Item-finding records

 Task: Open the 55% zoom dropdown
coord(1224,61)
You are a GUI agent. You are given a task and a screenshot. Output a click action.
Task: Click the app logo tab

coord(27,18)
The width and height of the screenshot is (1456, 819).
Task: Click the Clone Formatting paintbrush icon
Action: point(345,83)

What the task asks — In all of the rows above, change "dropdown" to "drop-down menu" and reproduce every other line unaltered.

Answer to this task —
 Task: Open the 55% zoom drop-down menu
coord(1224,61)
You are a GUI agent. You are given a task and a screenshot. Output a click action.
Task: Click the app logo tab

coord(27,18)
The width and height of the screenshot is (1456, 819).
Task: Click the Clone Formatting paintbrush icon
Action: point(345,83)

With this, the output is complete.